¹NBW-CON, normal body weight group fed a basal diet; IUGR-CON, IUGR group fed a basal diet; IUGR-DHA, IUGR group fed a diet supplemented with DHA at 80 mg/kg. Results were showed as means ± SEM (n = 8).

3.2. Cell proliferation and apoptosis

Piglets with IUGR showed higher AI (P < 0.001 and P < 0.001) (Fig. 1) and lower PI (P = 0.001 and P < 0.001) (Fig. 2) in the jejunum and ileum than piglets with NBW (Table 4). The level of caspase-3 is the marker of cell apoptosis and PCNA is the marker of cell proliferation. The results showed that IUGR decreased the protein expression of caspase-3 (P < 0.001 and P < 0.001) and (Fig. 3) and increased the protein expression of PCNA (P < 0.001 and P < 0.001) (Fig. 4) in the jejunum and ileum of piglets (P < 0.05). Diets supplemented with DHA effectively enhanced PI (P = 0.005 and P < 0.001) and the level of PCNA (P = 0.003 and P = 0.001), and reduced AI (P < 0.001 and P = 0.001) and the level of caspase-3 (P < 0.001 and P = 0.001) in both jejunum and ileum of piglets with IUGR.

Fig. 1.

Effects of dihydroartemisinin (DHA) on terminal deoxynucleotidyl transferase-mediated 2′-deoxyuridine-5′-triphosphate nick end labeling (TUNEL)-positive cells in the jejunum (A to C) and ileum (D to F) of weaned piglets with intrauterine growth retardation (IUGR). TUNEL immunohistochemical staining (200× magnification; scale bar, 100 μm). The apoptotic cells were stained yellow, or a brown and yellow color. NBW-CON, normal body weight group fed a basal diet; IUGR-CON, IUGR group fed a basal diet; IUGR-DHA, IUGR group fed a diet supplemented with DHA at 80 mg/kg.

Fig. 2.

Effects of dihydroartemisinin (DHA) on Ki-67 positive cells in the jejunum (A to C) and ileum (D to F) of weaned piglets with intrauterine growth retardation (IUGR). Ki-67 immunohistochemical staining (200× magnification, scale bar, 100 μm). The proliferative cells were stained yellow, or a brown and yellow color. NBW-CON, normal body weight group fed a basal diet; IUGR-CON, IUGR group fed a basal diet; IUGR-DHA, IUGR group fed a diet supplemented with DHA at 80 mg/kg.

Table 4.

Effect of dihydroartemisinin (DHA) on enterocyte proliferation and apoptosis in weaned piglets with intrauterine growth retardation (IUGR).

Item	Treatment1			P-value
	NBW-CON	IUGR-CON	IUGR-DHA	NBW-CON vs. IUGR-CON	IUGR-CON vs. IUGR-DHA
Jejunum
AI, %	3.80 ± 0.25	9.72 ± 0.42∗	6.62 ± 0.15#	<0.001	<0.001
PI, %	21.44 ± 1.22	15.07 ± 0.60∗	20.08 ± 0.89#	0.001	0.005
Ileum
AI, %	4.05 ± 0.24	7.13 ± 0.25∗	5.31 ± 0.30#	<0.001	0.001
PI, %	30.10 ± 1.11	18.18 ± 1.03∗	28.42 ± 1.41#	<0.001	<0.001

AI = apoptosis index; PI = proliferation index.

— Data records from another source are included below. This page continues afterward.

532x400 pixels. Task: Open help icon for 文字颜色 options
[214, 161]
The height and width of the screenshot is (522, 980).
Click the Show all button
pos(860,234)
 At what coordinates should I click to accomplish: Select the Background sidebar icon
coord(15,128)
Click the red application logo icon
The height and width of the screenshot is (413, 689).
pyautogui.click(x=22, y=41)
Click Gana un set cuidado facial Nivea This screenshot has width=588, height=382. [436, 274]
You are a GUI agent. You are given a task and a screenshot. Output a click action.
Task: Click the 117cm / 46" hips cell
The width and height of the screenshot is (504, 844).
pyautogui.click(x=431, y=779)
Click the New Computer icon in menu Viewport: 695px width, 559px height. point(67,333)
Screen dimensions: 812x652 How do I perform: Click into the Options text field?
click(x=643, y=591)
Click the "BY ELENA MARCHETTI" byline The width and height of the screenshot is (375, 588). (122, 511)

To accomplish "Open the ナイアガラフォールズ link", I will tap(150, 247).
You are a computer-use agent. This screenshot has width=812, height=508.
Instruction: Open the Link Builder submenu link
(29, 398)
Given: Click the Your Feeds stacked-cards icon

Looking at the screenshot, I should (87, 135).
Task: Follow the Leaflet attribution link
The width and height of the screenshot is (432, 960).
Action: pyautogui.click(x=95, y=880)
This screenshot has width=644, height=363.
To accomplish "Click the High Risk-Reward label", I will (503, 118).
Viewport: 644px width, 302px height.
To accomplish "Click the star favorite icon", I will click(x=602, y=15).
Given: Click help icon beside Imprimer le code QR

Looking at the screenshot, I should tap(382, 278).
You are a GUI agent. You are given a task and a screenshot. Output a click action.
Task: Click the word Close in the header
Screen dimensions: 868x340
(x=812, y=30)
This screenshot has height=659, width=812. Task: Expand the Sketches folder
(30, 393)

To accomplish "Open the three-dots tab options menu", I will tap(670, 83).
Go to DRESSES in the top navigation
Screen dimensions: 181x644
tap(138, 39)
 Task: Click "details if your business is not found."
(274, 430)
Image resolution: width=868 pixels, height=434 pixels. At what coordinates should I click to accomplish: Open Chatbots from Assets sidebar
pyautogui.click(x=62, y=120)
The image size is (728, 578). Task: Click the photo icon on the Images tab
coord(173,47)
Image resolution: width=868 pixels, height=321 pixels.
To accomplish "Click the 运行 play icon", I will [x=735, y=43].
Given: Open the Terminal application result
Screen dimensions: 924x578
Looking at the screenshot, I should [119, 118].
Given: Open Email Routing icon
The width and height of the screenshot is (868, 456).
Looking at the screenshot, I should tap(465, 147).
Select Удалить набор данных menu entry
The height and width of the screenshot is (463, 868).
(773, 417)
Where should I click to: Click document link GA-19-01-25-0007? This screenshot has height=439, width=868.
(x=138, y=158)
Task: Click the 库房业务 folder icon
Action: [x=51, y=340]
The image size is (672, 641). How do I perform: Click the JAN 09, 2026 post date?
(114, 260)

^∗, a significant difference (P < 0.05) between NBW-CON group and IUGR-CON group; ^#, a significant difference (P < 0.05) between IUGR-DHA group and IUGR-CON group.

¹NBW-CON, normal body weight group fed a basal diet; IUGR-CON, IUGR group fed a basal diet; IUGR-DHA, IUGR group fed a DHA-supplemented diet at 80 mg/kg. Results were showed as means ± SEM (n = 8).

Fig. 3.

Effect of dihydroartemisinin (DHA) on the protein expression of caspase-3 in the intestine of weaned piglets with intrauterine growth retardation (IUGR). Results were showed as means ± SEM (n = 8). NBW-CON, normal body weight group fed a basal diet; IUGR-CON, IUGR group fed a basal diet; IUGR-DHA, IUGR group fed a diet supplemented with DHA at 80 mg/kg. ^∗, a significant difference (P < 0.05) between NBW-CON group and IUGR-CON group; ^#, a significant difference (P < 0.05) between IUGR-DHA group and IUGR-CON group.

Fig. 4.

Effect of dihydroartemisinin (DHA) on the protein expression of PCNA in the intestine of weaned piglets with intrauterine growth retardation (IUGR). Results were showed as means ± SEM (n = 8). NBW-CON, normal body weight group fed a basal diet; IUGR-CON, IUGR group fed a basal diet; IUGR-DHA, IUGR group fed a diet supplemented with DHA at 80 mg/kg. ^∗, a significant difference (P < 0.05) between NBW-CON group and IUGR-CON group; ^#, a significant difference (P < 0.05) between IUGR-DHA group and IUGR-CON group. PCNA = proliferating cell nuclear antigen.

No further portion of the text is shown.